Being Quick: Resolve what's dirty.


Part 1 will describe the technical aspects of this story. Part 2 will focus on some aspects that could potentially apply to other teams and projects.
Sometimes finding a solution in O(n²) might be pretty awesome. Sometimes it's a respectable achievement. In my case, it was good enough to get started.
I am talking about the current ‘project firework’ aka. “Compose Hot Reload”. As presented in some internal talks or YouTube videos, the crucial part of implementing Hot Reload is figuring out which parts of your application are dirty after some code was changed. Luckily, Compose is a functional framework, so we mostly care about functions (or some scopes within a function, to be more precise)
For the sake of this blog post, some simplifications will be made:
Let’s accept the fact that Compose Hot Reload has the concept of ‘scopes’ inside functions and a way to identify them. We also assume that Compose Hot Reload knows the entire state of your application before any request to reload classes arrives. Knowing a scope also means knowing a ‘hash code’ of the code inside the scope. As a simplification, you can think of this hash code as the hash of all bytecode instructions. I will present more details on the exact calculation of this hash in some other materials.
In the image above, you can see an example of the tracked runtime, where each scope gets its associated hash value. Note: The hash value includes only the code of the scope, child scopes are not included! This can then be represented as a tree/graph:
(Those graphics skills are unmatched, I know).
We can represent two kinds of relations: Either one scope is just a child of another scope
Or one scope has an explicit dependency on another scope (e.g. by calling a function).
In the example above, the code calls into other @Composable
functions such as Button
, Text
, or Column
as well as some utility function fontSize()
O(n²): good enough, until it is not
So here is how Hot Reload, before 1.0.0-alpha03, figured out which @Composable
scopes are ‘dirty’ and have to be invalidated.
The first ‘n’: Number of @Composable
functions/scopes
It’s fair to assume that in user-facing applications, the number of @Composable
scopes grow linear to the size of the codebase n.
Hot Reload knows the entire state of the runtime before and after the reload happens.

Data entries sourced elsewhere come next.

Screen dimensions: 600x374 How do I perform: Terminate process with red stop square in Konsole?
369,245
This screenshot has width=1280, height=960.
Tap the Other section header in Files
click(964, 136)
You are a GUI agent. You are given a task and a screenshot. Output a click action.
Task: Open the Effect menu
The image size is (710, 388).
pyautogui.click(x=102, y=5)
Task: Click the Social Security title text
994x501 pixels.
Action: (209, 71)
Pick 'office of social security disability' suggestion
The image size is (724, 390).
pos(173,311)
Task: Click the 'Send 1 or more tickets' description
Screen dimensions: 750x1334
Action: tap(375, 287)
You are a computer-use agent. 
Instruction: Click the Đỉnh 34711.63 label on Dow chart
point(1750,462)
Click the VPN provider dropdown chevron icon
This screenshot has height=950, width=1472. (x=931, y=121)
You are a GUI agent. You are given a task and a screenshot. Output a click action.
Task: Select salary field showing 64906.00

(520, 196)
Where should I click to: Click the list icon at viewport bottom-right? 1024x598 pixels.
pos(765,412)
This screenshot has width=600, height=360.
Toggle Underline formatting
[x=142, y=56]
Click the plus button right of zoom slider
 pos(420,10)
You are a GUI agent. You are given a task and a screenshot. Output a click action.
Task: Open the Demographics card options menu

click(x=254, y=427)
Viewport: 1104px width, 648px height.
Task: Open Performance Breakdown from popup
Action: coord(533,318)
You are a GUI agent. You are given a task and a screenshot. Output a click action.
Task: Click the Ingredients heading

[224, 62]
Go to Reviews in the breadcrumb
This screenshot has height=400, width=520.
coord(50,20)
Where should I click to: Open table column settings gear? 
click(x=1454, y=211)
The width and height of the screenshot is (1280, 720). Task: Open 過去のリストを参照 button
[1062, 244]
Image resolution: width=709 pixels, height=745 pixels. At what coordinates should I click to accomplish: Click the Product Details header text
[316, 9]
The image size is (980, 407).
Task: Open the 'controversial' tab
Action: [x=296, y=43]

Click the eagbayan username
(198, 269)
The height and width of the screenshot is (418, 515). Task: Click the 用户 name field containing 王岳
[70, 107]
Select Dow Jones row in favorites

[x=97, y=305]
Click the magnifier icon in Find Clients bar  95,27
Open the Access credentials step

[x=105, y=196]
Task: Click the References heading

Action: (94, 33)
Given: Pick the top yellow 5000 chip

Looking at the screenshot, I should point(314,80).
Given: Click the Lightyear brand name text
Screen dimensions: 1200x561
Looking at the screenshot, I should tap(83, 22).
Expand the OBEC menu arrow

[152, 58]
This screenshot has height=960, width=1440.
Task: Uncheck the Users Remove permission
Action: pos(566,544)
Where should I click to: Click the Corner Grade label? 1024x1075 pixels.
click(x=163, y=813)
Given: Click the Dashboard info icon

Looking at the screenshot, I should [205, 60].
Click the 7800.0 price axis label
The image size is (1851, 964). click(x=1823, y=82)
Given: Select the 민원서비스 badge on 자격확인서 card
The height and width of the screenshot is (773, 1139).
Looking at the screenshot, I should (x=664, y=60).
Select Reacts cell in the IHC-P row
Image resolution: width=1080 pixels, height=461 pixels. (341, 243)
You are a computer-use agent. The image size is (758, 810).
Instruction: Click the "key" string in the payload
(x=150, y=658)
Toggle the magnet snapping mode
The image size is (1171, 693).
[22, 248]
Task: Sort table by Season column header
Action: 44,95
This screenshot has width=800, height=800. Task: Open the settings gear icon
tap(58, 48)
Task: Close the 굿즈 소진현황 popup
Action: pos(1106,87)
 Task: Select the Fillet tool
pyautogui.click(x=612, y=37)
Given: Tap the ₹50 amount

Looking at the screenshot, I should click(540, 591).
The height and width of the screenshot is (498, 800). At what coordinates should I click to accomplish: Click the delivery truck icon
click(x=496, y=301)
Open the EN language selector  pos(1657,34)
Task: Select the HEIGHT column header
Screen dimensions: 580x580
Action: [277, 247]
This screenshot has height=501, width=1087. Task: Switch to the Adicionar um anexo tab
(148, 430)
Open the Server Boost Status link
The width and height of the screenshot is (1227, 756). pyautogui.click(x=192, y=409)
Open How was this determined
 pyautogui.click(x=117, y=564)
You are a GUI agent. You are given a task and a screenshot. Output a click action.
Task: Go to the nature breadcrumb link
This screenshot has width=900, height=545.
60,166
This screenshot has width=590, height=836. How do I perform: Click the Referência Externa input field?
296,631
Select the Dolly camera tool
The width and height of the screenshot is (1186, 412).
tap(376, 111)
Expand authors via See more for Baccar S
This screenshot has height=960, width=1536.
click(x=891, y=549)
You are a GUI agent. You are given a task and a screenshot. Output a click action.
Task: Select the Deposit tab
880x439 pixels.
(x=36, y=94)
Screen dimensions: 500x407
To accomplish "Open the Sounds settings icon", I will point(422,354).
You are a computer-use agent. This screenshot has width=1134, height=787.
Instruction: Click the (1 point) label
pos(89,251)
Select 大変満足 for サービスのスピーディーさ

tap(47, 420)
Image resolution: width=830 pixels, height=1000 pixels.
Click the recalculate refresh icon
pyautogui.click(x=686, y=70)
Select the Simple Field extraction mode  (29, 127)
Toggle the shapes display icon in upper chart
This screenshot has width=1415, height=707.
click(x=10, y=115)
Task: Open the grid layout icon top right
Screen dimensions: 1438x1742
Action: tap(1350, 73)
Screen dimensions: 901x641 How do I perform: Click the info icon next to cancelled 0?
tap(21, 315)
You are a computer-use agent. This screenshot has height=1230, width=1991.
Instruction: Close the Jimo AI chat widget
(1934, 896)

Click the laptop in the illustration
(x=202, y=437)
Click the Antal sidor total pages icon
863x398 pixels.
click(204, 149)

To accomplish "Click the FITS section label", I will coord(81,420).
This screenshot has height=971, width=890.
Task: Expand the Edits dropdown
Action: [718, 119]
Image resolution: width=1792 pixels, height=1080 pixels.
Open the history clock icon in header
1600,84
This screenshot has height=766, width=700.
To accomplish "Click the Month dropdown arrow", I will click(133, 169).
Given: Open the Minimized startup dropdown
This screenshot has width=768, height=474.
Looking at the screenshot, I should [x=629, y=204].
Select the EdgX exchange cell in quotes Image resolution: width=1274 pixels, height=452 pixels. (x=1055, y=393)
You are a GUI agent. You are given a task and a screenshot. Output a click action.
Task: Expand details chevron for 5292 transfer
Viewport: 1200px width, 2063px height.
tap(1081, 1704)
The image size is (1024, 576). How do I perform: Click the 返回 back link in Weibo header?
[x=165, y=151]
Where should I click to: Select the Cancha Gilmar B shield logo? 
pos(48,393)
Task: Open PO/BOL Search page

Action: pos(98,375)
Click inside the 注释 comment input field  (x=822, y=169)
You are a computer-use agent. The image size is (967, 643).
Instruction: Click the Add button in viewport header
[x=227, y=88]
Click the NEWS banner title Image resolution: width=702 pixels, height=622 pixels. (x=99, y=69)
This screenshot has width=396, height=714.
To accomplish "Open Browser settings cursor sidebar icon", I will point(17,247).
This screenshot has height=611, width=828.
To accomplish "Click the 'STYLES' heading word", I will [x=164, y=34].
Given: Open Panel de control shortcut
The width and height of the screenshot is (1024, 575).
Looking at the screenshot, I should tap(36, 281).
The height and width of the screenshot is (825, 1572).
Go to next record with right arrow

We take each known @Composable
scope and perform a diffing algorithm. For the sake of this example, let’s assume we do change the fontSize()
function to now return 72.sp
instead of 48.sp
.
As readers, we know that this means that the App$Column
scope shall be marked as dirty
This becomes pretty clear when looking at the tracked runtime information presented as a tree:
All @Composable
scopes are marked with the small Compose logo.
In the example, there are four of them! App
, App$Column
, MyButton
and content
. After reloading arbitrary code, any of those scopes could get dirty. There, each scope will be enqueued to check for dirtiness.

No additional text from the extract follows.